Propriétaires & métayers

Les régions dans lesquelles nous intervenons connaissent une forme de métayage qui pèse sur le processus de reconstruction. En effet, à qui, du propriétaire ou du métayer/locataire, incombe la reconstruction ?



2007
 Laurent Demarta

Le métayage permettait autrefois aux propriétaires terriens de nos pays de louer la terre à des exploitants contre une partie de la production, étymologiquement la moitié. Le bail était souvent à vie, mais pouvait au contraire être annuel. Le terme existe encore en exploitation agricole contemporaine, mais la réalité est plus proche d’une location de terre (monnayée) que d’un partage du fruit.

Le métayage a encore largement cours au Pakistan, en particulier dans l’Union Council de Tarand (où nous intervenons) où une écrasante majorité de la population est paysanne sur des terres que possèdent quelques grands "Khans" (seigneurs).

Le terme de "seigneur" n’est pas anodin car la forme que revêt ce métayage n’est pas sans parenté avec le servage qu’a pu connaître l’Europe. Les Khans "possèdent" des métayers presque comme les seigneurs Russes du temps de Gogol possédaient des "âmes". Toutefois, il ne faut pas se laisser emporter par le vocabulaire : les métayers du Pakistan ne sont pas des serfs. D’un côté, ils sont très soumis à leur propriétaire, au point par exemple de lui demander l’autorisation de suivre nos trainings. D’un autre côté, ils n’y sont pas indissolublement attachés, et ils peuvent déménager - à leur risque...
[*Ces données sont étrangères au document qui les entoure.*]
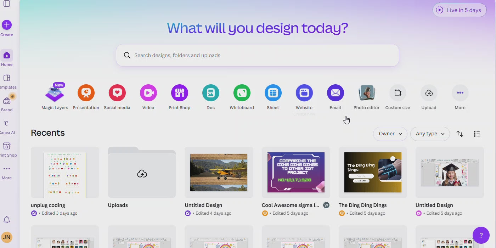Open the Photo editor shortcut

366,93

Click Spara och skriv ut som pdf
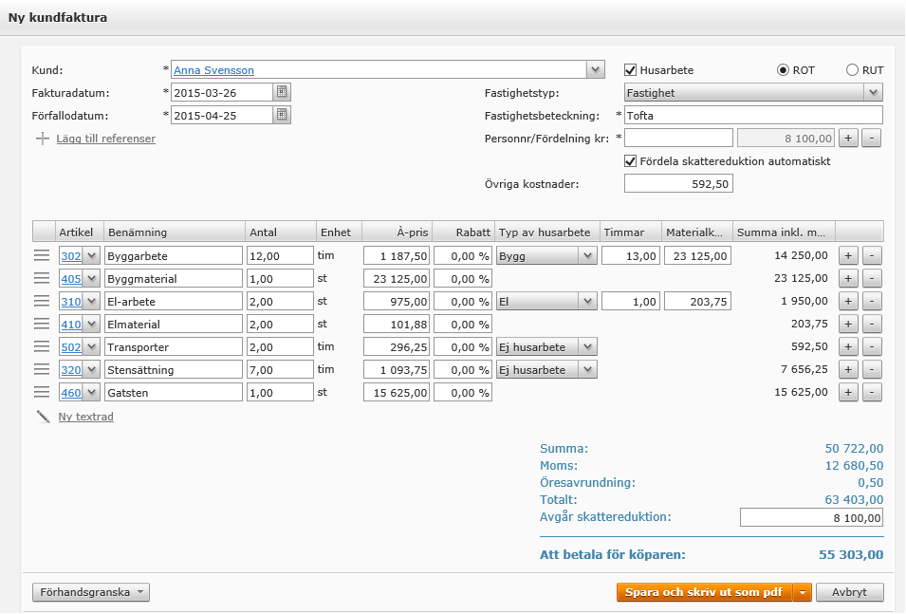(704, 592)
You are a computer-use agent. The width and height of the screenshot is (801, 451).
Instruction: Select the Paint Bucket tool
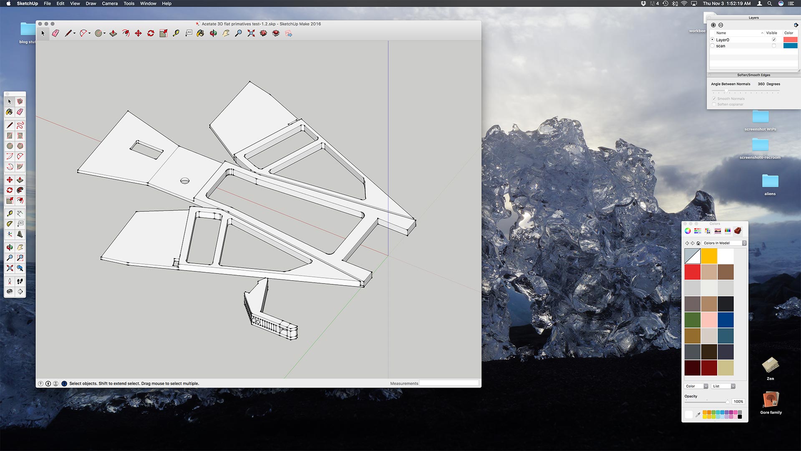[201, 33]
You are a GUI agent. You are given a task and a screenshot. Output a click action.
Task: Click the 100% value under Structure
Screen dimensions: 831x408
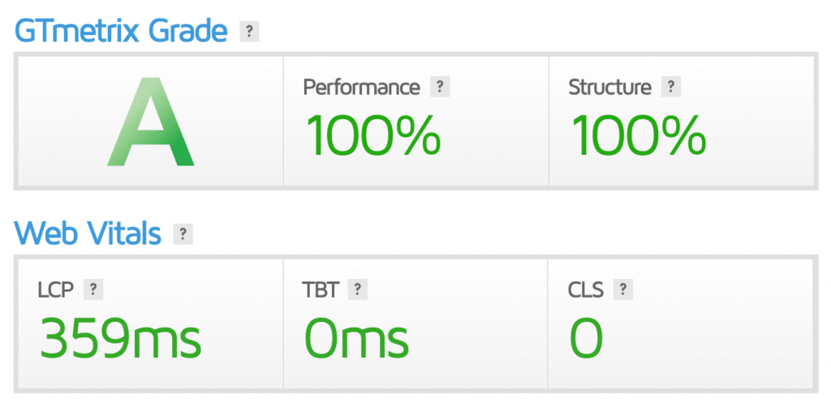click(639, 134)
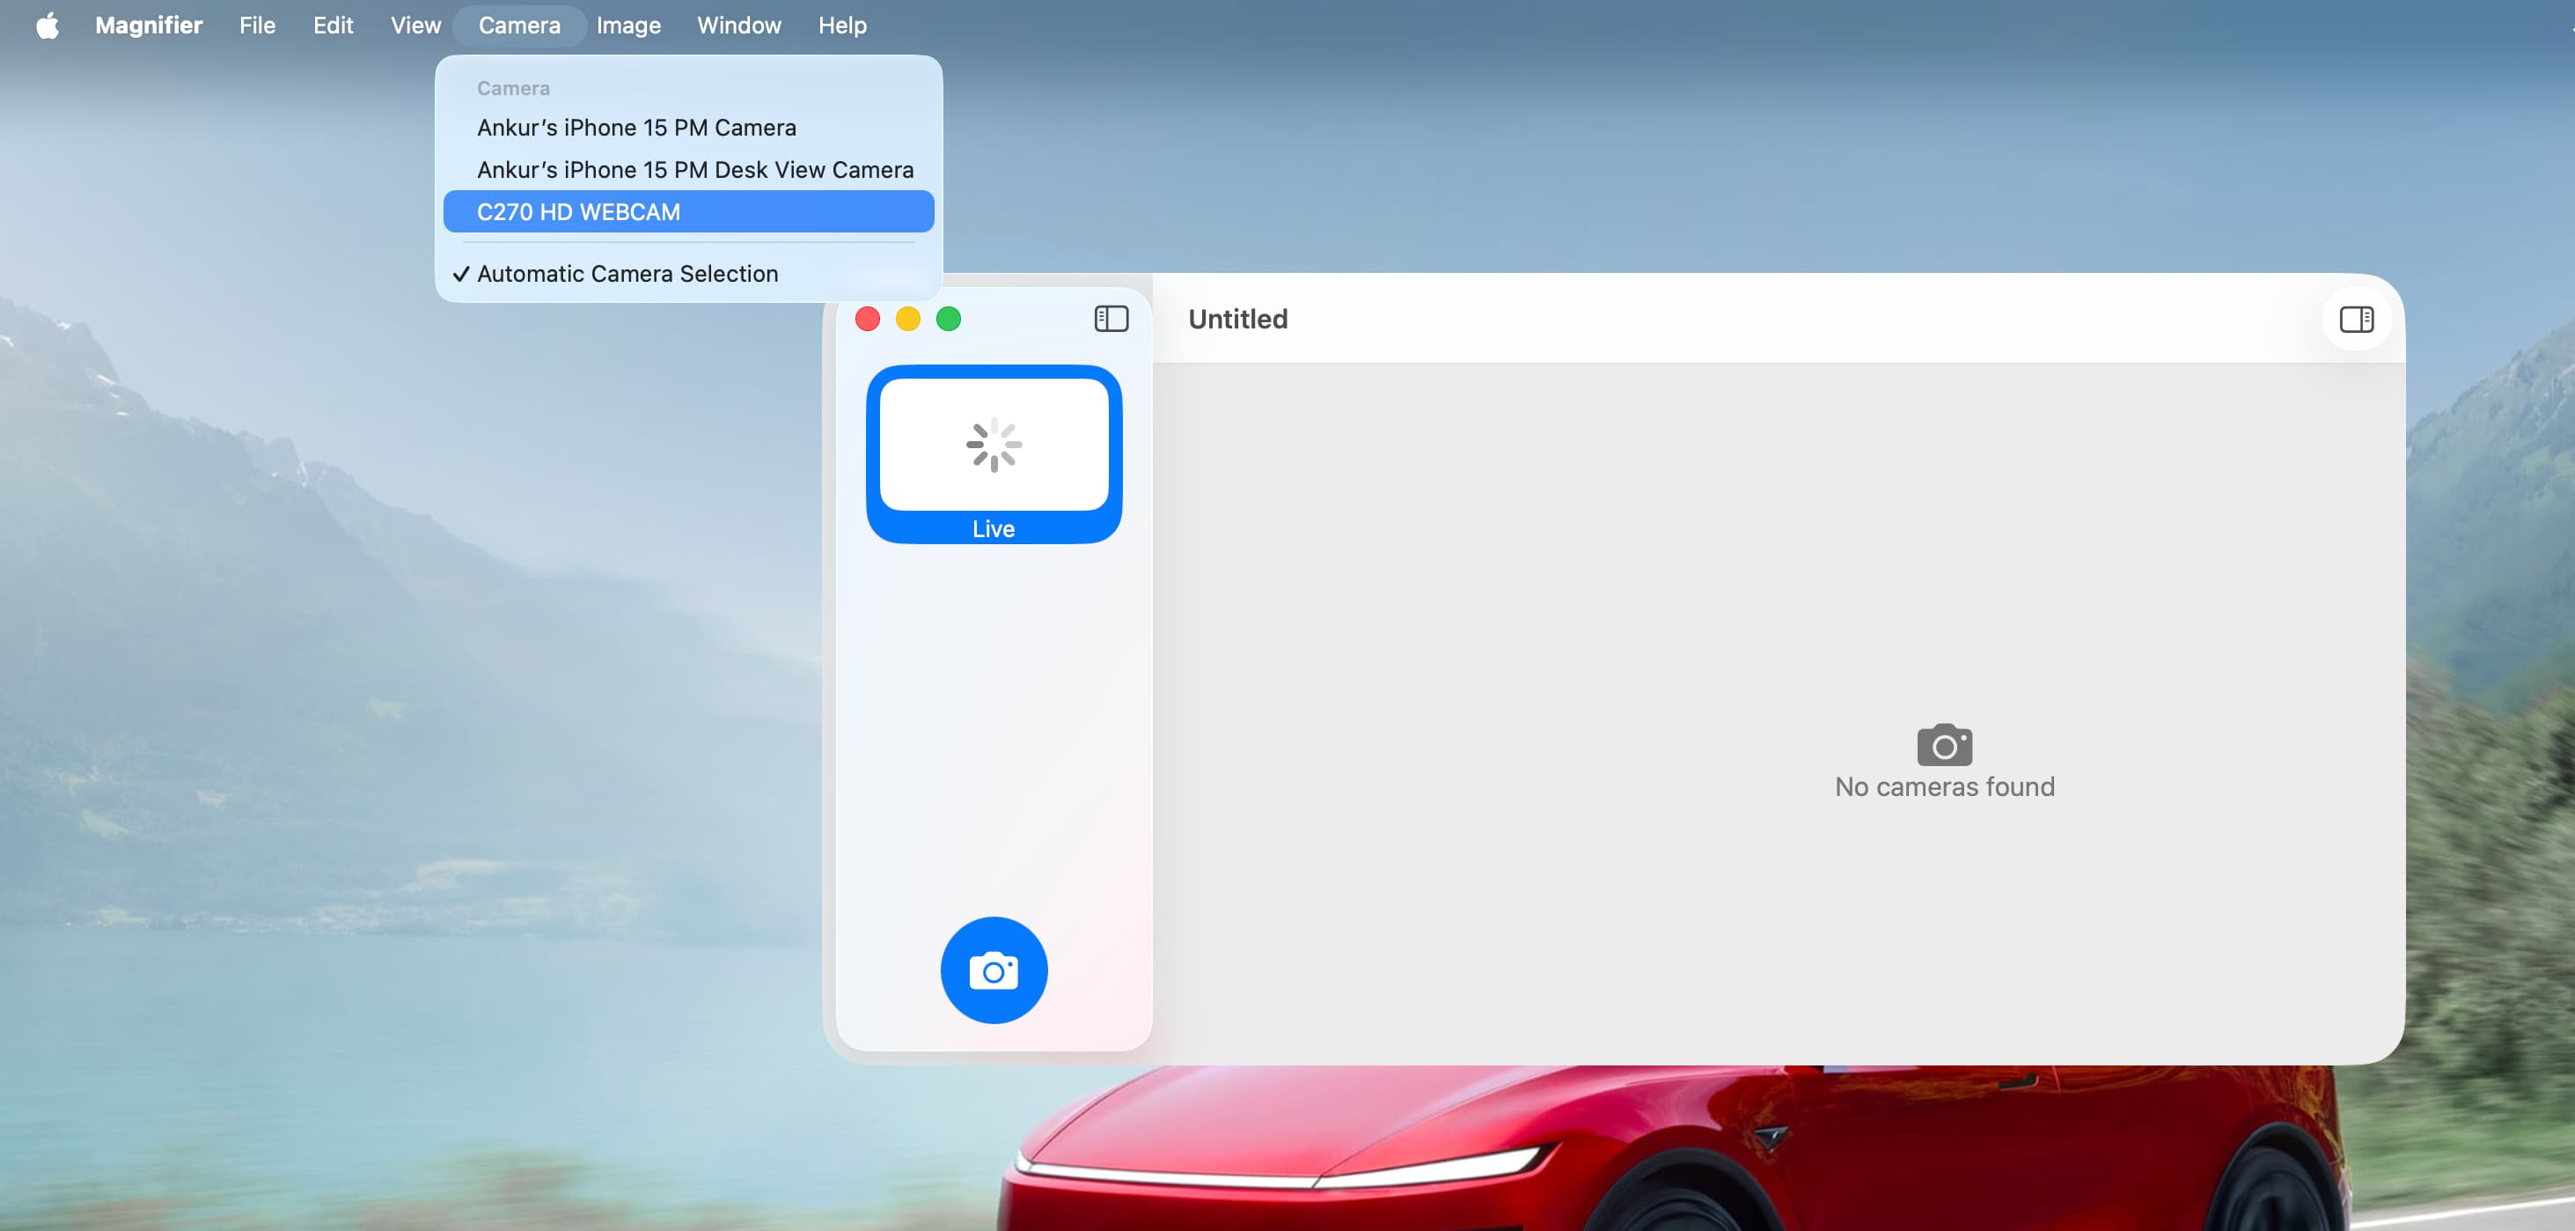
Task: Choose Ankur's iPhone 15 PM Camera
Action: [636, 128]
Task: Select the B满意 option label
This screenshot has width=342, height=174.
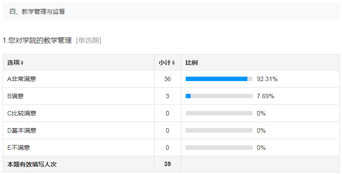Action: 15,96
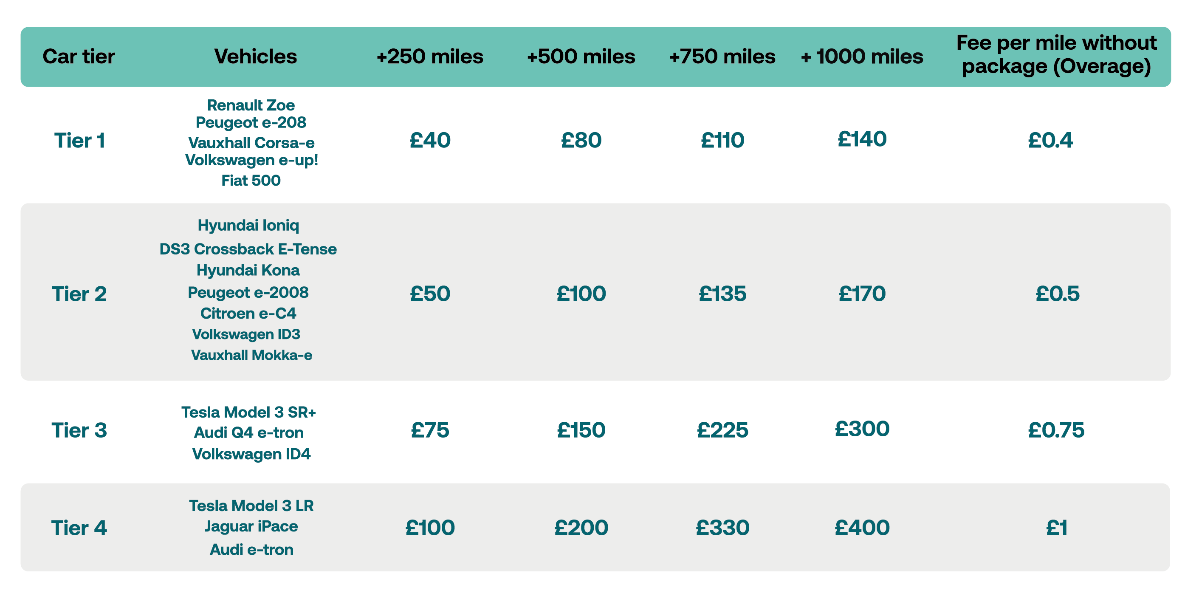Click the Tesla Model 3 SR+ entry
This screenshot has height=599, width=1199.
coord(249,412)
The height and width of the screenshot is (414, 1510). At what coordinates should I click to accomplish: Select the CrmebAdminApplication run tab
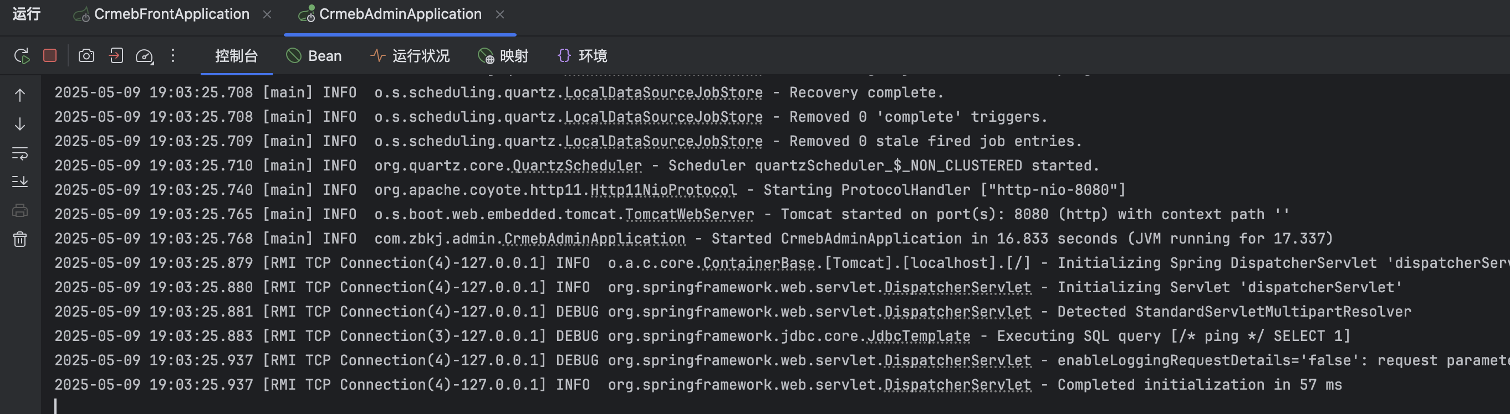coord(390,14)
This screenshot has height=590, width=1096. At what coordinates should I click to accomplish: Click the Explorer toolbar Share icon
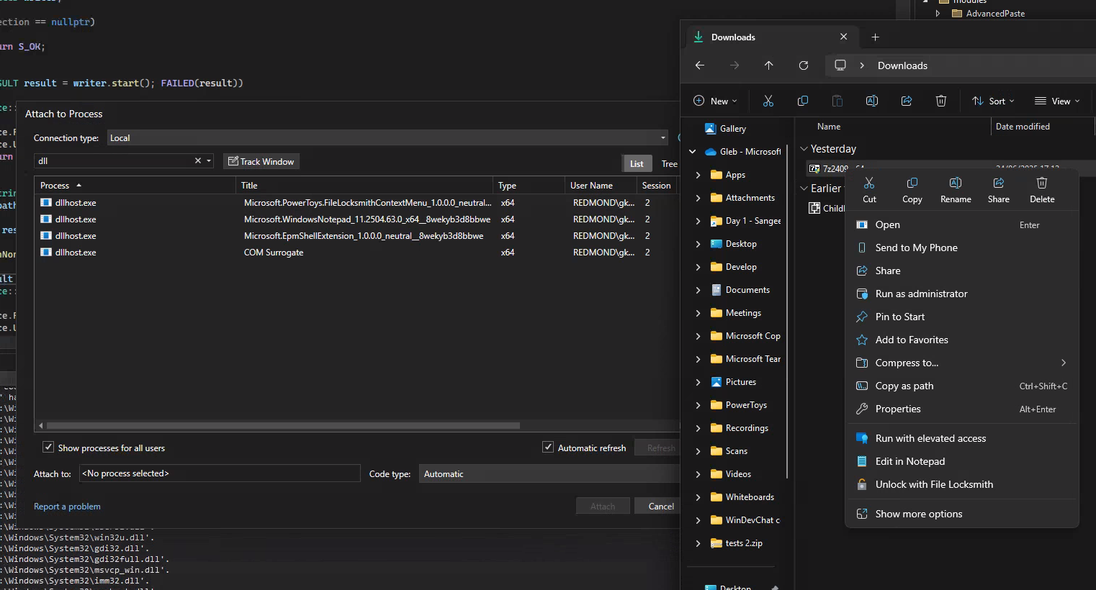pyautogui.click(x=907, y=101)
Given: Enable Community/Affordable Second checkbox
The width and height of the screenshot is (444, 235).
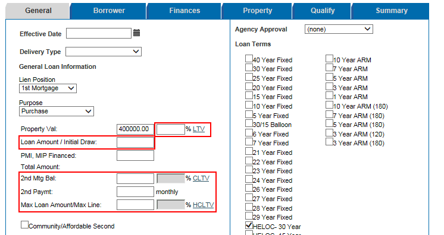Looking at the screenshot, I should pos(24,225).
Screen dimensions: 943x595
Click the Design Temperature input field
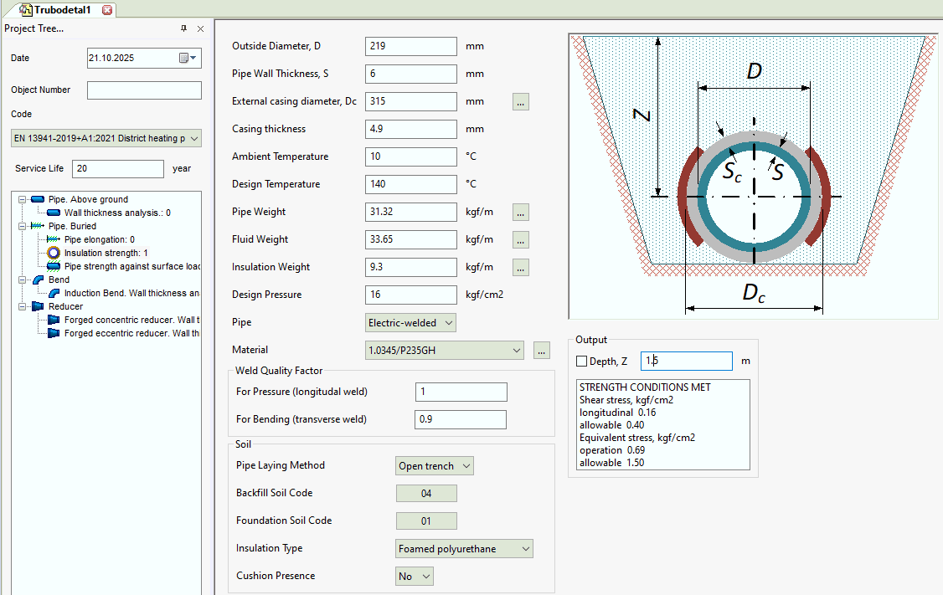[x=411, y=185]
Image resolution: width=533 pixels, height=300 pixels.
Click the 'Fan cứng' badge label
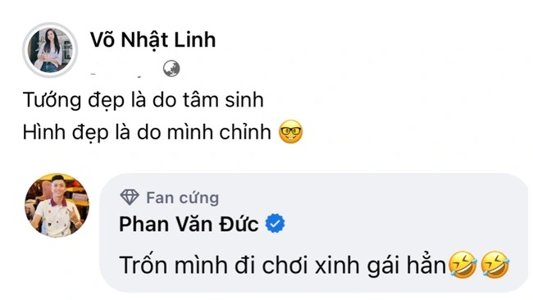click(183, 198)
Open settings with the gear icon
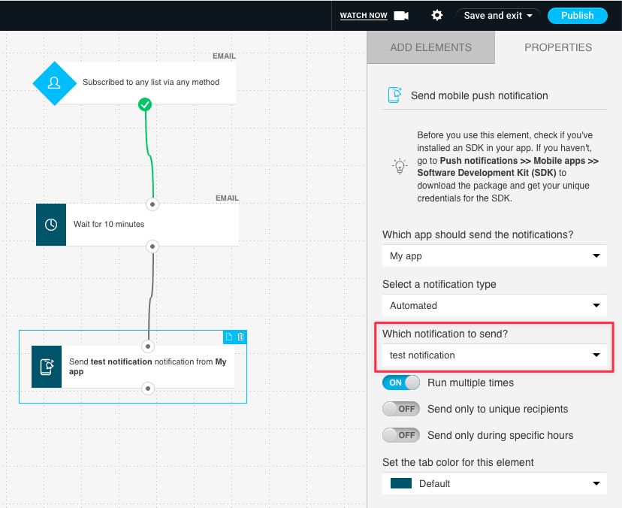The image size is (622, 508). pyautogui.click(x=437, y=15)
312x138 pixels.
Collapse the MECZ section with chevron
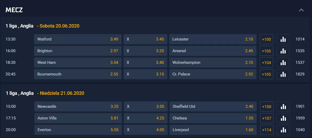tap(301, 10)
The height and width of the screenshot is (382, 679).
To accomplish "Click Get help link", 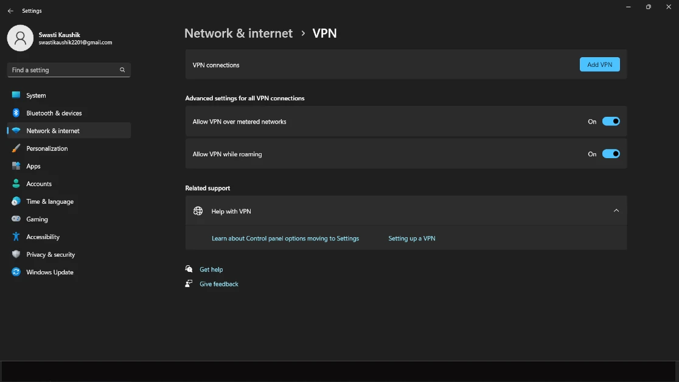I will pyautogui.click(x=211, y=269).
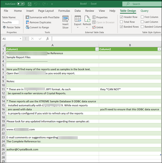The width and height of the screenshot is (162, 163).
Task: Enable the Total Row checkbox
Action: [122, 22]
Ainsi, métayer ne possède pas la maison dans laquelle il vit : c’est le propriétaire, le Khan, qui en a la propriété, comme il possède la terre sur laquelle elle est érigée.

C’est là que la problématique du métayage touche celle de la reconstruction suite au tremblement de terre. En effet, l’usager - le métayer - ne possède pas sa maison et même s’il avait les moyens de la reconstruire ou l’améliorer, il aurait tendance à s’en abstenir (car il ne possèdera pas le fruit de ce travail). Quant au propriétaire, il n’a pas d’engagement explicite envers ses métayers de leur fournir un logement. S’il est "propriétaire" de nombreux métayers, leur (re)construire à chacun une maison peut aisément excéder ses moyens !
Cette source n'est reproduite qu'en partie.